Usage at App Development/Instrumentation Time: Gesto is a static bytecode instrumentation tool that injects new bytecode into an existing Android app and rewrites some parts of the app’s bytecode (more details on this in Section 3.5). It takes an existing Android app (a .apk file) as input, instruments the app, and produces another version of the app that is now capable of task automation using gestures and voice. A few ways are possible to use this tool: (i) a developer can run it on the developer’s machine to transform an app that the developer has written before releasing it to an online app market, (ii) a user can run it on the user’s machine to transform an app that the user downloads from an online app market such as Google Play, and (iii) a third party can provide a web service that runs the tool in the cloud.

Usage at Run Time: Once an app is Gesto-enabled and installed on an Android device, a user can automate custom tasks using gestures and voice commands. In order to create a UI task to be automated for an app, a user needs to (i) open the app, (ii) perform the “start recording” command (currently, a pre-registered gesture), (iii) perform a gesture or record a voice command that will be used as the trigger for replaying, (iv) record a sequence of UI actions to be automated, and (v) perform the “stop recording” command (another pre-registered gesture). In our current prototype, waving once near a device starts recording; waving twice near a device stops recording. Figure 1 depicts these run-time workflows.

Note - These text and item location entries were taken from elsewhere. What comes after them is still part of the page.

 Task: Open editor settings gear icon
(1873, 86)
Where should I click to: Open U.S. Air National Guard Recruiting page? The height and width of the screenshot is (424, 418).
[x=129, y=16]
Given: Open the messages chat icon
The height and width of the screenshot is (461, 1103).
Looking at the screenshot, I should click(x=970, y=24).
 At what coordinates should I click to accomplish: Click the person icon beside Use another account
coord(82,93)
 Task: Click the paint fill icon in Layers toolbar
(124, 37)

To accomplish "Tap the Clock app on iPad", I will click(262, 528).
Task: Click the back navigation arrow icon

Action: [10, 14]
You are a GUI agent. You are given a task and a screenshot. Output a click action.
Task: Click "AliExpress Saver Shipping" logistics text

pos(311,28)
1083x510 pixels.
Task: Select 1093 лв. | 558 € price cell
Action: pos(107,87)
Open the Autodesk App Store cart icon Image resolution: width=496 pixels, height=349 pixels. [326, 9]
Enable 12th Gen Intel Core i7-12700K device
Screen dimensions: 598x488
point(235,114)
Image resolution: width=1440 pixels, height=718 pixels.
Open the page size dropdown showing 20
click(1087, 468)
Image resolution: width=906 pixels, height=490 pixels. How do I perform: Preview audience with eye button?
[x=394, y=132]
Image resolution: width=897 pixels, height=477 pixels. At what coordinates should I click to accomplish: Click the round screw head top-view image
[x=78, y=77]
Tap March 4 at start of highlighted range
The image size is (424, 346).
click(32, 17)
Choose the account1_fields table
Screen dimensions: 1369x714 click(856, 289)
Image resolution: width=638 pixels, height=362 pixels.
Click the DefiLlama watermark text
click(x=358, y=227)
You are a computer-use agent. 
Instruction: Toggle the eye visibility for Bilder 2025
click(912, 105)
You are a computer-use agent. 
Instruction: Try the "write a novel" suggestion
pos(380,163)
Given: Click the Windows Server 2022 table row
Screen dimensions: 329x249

After a user finishes mapping a sequence of UI actions to a gesture or voice command for an app, the user can simply perform the gesture or speak the voice command to trigger the action sequence when the app is open. We can further automate app opening by instrumenting the main app launcher of the user’s device using Gesto, since app launchers are regular Android apps. However, Gesto currently does not support cross-app task automation.



Use Case

1. Spotify App



  • Simplifying UI Interaction - A music player app is typically used to provide background music while a user performs other tasks. us, there is a high probability that they are occupied (such as when running or driving) and unable to interact with the app via the touch interface of the mobile device. The provided functions are set statically which means users cannot change their mapping or define custom mappings to other actions in an app. Further, they can enable just one action and not a complete sequence. Gesto instrumentation enables both dynamic mapping and mapping multiple UI actions with single gesture or word.


2. Yelp App



  • Long Sequence of UI Actions - Today’s applications are content-rich with an involved, hierarchical UI. While this makes for more compelling applications, navigating to an element of interest requires executing a long sequence of UI actions. Some apps provide a bookmark feature which helps users to get to desired content that has been visited before. However, such bookmarks are limited to static content. Gesto allows a user to define a dynamic mapping to a sequence of UI events. We chose yelp to demonstrate this use case. Yelp provides information about local businesses along with customer reviews for these businesses.